In un contesto come quello attuale, in cui milioni di fiori finiscono al macero e l’esportazione di fiori è bloccata, viene a galla in maniera ancora più evidente il problema legato all’arretratezza digitale del settore floricolo. Si tratta di un comparto che nel corso degli ultimi anni non è passato attraverso nessun processo di digitalizzazione.

L’industria floreale all’ingrosso soffre di una grossa lacuna tecnologicanei processi di vendita e distribuzione; l’acquisizione dei clienti è fatta mediante agenti sul territorio, tutte le operations vengono gestite ancora manualmente, la logistica manca di un reale tracciamento dei prodotti.

Proprio con l’obiettivo di innovare il settore e dare l’opportunità ai produttori nazionali di ripartire con più forza nel post-emergenza, Bloovery, la startup che vuole cambiare il modo in cui fiori e piante vengono esportati, venduti e distribuiti in Europa, lancia ora su Mamacrowd una campagna di equity crowdfunding che punta a raccogliere 300.000 euro.
Grazie all’introduzione di una piattaforma che rende semplice ed immediata l’esperienza di acquisto e il controllo delle spedizioni, Bloovery è riuscita ad inserirsi nel contesto dell’industria floreale all’ingrosso con lo scopo di innovare un settore tradizionale come quello dei fiori attraverso le nuove tecnologie, semplificando la user experience dei clienti e connettendo in modo digitale i produttori ed i rivenditori del settore floreale. Un sistema che permette di abbattere gli sprechi di merce, tempo e denaro, ad esempio dimezzando il costo della componente logistica dal 15% al 7% del prezzo dei fiori.

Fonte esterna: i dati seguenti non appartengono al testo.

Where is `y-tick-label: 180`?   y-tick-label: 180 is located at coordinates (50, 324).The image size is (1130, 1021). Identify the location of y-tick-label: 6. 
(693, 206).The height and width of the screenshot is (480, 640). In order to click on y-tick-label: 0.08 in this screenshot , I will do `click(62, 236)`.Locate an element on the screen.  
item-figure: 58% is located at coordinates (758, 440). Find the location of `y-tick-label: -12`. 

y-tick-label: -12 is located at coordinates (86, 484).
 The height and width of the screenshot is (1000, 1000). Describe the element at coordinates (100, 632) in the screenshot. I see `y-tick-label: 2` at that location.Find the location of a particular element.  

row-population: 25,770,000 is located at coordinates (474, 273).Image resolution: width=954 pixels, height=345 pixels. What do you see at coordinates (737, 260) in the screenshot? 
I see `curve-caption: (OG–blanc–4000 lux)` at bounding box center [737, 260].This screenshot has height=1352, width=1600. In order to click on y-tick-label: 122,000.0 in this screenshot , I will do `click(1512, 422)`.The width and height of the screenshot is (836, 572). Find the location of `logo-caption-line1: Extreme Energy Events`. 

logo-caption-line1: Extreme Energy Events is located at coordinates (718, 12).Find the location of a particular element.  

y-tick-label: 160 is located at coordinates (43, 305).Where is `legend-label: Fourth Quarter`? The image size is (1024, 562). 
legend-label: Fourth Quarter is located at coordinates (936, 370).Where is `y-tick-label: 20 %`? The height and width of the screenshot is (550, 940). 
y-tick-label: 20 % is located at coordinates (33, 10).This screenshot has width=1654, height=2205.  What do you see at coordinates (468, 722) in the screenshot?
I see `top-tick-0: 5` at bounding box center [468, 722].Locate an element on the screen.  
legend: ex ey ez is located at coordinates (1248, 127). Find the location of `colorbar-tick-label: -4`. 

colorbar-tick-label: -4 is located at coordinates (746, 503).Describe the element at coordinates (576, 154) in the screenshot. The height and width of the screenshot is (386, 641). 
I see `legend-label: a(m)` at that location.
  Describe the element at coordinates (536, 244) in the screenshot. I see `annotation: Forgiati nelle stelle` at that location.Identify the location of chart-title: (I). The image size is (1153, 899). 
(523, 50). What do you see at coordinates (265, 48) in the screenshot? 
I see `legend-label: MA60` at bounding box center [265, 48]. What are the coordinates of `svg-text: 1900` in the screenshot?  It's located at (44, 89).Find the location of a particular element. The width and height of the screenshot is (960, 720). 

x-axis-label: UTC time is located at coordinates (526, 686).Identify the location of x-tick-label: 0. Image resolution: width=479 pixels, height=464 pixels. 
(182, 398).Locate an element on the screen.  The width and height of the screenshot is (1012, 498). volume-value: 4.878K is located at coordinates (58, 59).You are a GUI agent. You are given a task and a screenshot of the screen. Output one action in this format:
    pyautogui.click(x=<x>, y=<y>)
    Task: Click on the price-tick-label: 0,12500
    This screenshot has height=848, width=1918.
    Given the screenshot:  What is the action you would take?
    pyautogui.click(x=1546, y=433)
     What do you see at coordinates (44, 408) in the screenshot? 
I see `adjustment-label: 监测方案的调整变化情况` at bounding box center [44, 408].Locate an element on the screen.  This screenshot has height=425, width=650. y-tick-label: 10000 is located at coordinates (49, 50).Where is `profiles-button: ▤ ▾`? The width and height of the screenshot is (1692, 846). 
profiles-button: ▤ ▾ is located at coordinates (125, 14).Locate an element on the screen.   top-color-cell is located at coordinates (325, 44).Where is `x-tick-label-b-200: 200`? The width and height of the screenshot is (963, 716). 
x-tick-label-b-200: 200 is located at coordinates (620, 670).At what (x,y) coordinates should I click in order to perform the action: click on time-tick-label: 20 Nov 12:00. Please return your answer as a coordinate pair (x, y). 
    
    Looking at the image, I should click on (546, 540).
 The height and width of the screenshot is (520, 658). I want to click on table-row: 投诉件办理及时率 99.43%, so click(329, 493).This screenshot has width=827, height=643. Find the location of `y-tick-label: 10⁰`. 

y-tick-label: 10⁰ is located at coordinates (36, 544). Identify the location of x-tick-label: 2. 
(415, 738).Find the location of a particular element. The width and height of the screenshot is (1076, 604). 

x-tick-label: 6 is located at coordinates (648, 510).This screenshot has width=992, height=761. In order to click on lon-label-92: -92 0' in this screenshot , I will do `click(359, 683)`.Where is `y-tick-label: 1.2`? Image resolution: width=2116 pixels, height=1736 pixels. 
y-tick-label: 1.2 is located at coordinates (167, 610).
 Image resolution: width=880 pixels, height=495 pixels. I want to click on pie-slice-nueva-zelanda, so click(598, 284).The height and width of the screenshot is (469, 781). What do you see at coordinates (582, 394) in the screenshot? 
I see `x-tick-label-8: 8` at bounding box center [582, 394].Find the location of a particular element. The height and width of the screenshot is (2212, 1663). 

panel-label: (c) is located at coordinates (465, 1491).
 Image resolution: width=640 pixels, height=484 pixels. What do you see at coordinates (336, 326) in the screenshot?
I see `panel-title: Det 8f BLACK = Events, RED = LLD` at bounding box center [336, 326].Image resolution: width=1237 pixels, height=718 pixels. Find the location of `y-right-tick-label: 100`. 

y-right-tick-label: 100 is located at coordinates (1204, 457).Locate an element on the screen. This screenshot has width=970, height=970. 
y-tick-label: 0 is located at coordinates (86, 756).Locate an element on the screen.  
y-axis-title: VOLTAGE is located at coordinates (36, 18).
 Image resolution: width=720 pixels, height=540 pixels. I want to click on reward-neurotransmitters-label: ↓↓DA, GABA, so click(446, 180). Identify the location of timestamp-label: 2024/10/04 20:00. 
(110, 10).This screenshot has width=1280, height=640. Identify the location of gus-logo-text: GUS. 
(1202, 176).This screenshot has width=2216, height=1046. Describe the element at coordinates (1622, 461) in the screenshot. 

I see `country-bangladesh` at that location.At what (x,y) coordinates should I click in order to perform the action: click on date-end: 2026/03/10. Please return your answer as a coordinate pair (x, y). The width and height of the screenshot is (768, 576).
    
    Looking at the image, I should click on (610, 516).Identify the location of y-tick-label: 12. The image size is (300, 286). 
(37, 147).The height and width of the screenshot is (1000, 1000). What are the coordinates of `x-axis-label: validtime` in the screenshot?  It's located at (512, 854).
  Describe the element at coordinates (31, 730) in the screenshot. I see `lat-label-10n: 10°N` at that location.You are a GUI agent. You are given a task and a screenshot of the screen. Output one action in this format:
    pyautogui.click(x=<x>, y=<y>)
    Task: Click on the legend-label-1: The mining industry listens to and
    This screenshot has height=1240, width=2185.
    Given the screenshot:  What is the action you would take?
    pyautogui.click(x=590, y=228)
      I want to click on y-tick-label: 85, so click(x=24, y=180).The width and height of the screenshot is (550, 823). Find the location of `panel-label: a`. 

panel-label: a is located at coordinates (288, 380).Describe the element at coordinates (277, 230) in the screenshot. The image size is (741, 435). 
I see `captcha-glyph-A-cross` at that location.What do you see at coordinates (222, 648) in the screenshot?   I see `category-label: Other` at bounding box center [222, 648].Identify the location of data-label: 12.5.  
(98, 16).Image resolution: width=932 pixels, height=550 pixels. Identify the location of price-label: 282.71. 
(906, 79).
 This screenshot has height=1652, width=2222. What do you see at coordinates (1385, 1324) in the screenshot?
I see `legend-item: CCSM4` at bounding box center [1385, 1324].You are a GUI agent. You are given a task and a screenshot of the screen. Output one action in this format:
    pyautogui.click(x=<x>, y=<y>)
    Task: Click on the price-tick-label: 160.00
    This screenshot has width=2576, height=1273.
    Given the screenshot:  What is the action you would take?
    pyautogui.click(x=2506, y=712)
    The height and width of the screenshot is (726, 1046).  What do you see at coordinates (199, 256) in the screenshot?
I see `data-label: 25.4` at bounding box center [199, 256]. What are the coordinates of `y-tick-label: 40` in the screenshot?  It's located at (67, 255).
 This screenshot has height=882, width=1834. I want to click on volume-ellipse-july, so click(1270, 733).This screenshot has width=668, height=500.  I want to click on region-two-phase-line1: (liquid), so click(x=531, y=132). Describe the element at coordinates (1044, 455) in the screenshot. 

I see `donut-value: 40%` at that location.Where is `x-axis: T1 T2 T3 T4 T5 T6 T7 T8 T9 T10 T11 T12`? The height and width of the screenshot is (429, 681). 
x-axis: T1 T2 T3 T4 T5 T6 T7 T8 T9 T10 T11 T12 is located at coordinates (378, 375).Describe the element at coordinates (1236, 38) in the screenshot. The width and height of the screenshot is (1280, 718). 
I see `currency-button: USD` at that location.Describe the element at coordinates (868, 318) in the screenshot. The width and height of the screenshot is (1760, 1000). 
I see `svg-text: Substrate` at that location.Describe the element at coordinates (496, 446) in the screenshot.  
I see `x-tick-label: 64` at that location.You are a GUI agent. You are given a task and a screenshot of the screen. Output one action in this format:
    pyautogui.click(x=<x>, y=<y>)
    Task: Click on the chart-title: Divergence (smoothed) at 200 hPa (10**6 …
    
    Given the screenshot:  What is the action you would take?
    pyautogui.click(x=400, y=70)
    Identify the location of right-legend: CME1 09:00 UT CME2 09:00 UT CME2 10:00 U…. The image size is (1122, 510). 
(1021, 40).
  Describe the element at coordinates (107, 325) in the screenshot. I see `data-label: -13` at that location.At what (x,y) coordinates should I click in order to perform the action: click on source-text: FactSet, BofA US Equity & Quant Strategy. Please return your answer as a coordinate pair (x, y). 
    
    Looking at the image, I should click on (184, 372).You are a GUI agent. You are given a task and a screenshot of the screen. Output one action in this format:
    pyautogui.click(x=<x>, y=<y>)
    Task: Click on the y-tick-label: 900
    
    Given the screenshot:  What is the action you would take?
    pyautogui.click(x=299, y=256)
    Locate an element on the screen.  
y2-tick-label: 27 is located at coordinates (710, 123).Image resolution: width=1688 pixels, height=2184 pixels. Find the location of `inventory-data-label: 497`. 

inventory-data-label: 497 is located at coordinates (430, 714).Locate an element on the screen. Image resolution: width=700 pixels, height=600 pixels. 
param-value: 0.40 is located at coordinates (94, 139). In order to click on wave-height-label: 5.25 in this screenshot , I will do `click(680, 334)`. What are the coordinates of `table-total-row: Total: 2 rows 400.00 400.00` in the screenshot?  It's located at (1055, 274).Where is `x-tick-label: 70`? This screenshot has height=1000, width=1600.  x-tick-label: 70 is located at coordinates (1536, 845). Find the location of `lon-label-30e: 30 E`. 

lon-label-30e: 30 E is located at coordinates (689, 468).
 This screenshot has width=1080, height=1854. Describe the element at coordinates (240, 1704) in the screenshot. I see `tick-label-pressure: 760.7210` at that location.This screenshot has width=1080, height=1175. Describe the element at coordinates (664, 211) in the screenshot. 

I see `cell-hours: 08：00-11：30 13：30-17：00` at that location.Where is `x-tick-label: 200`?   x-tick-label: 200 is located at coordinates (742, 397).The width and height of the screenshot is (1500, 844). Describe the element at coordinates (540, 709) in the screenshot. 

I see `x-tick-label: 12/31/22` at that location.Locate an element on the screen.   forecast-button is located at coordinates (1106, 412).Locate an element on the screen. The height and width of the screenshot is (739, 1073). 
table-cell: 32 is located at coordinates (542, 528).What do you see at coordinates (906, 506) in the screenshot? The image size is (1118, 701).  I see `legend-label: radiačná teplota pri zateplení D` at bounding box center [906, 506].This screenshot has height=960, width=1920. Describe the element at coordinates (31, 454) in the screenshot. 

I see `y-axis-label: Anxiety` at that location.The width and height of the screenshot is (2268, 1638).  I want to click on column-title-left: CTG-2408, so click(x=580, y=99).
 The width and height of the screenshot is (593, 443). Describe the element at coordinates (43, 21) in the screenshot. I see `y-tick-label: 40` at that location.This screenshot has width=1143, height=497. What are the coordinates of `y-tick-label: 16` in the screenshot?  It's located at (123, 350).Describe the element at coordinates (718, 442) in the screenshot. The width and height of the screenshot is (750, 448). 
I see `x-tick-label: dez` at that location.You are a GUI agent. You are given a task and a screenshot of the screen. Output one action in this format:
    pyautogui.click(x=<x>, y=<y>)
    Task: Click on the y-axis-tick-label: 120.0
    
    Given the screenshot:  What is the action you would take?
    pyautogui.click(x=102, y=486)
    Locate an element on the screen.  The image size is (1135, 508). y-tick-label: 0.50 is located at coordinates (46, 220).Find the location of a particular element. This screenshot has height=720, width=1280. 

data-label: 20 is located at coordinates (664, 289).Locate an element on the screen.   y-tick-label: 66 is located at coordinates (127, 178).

Senza contare l’impatto ambientale: generalmente i fiori vengono inviati da ogni Paese produttore in Olanda per essere messi all’asta e successivamente spediti per le destinazioni degli acquirenti, in alcuni casi tornando indietro nel Paese di produzione. “Con lo sviluppo tecnologico del settore invece puntiamo ad evitare inutili spostamenti di tir per l’Europa, diminuendo così anche le emissioni di CO2”, spiega Simone Guzzetti, CEO e co-founder di Bloovery.

Per migliorare l’intera filiera sono quindi “necessari due passaggi, il primo dei quali è proprio digitalizzare la filiera B2B: i clienti di Bloovery, ad esempio, sono tutti i professionisti del settore floreale (fioristi, garden center, floral designer e wedding planner) che hanno la possibilità di acquistare fiori, piante e accessori tramite un webshop, scegliendo da un catalogo di oltre 15.000 articoli”, sottolinea Guzzetti.
Il secondo punto riguarda il delivery B2C: “se fosse maggiormente sviluppato sarebbe possibile, ad esempio, pensare a delle soluzioni per fornire il pubblico con fiori e piante, senza bisogno di uscire di casa, e la filiera non sarebbe ferma al 100%”.
In questo contesto di crisi e discontinuità l’italia ha quindi “la possibilità di creare un mercato interno che, a fianco delle aste olandesi, possa consentire ai produttori e commercianti d’Italia una ripartenza più veloce e che metta al riparo quanto più possibile le fioriture in corso”, sottolinea Guzzetti.

Oltre a permettere al fiorista di effettuare ordini comodamente online, ricevendoli in negozio in sole 24 ore, Bloovery è la prima piattaforma direttamente collegata alle aste Olandesi dei fiori, e permette per ogni ordine di ricevere una valutazione precisa del miglior prezzo disponibile, permettendo così ai clienti di risparmiare fino al 30%.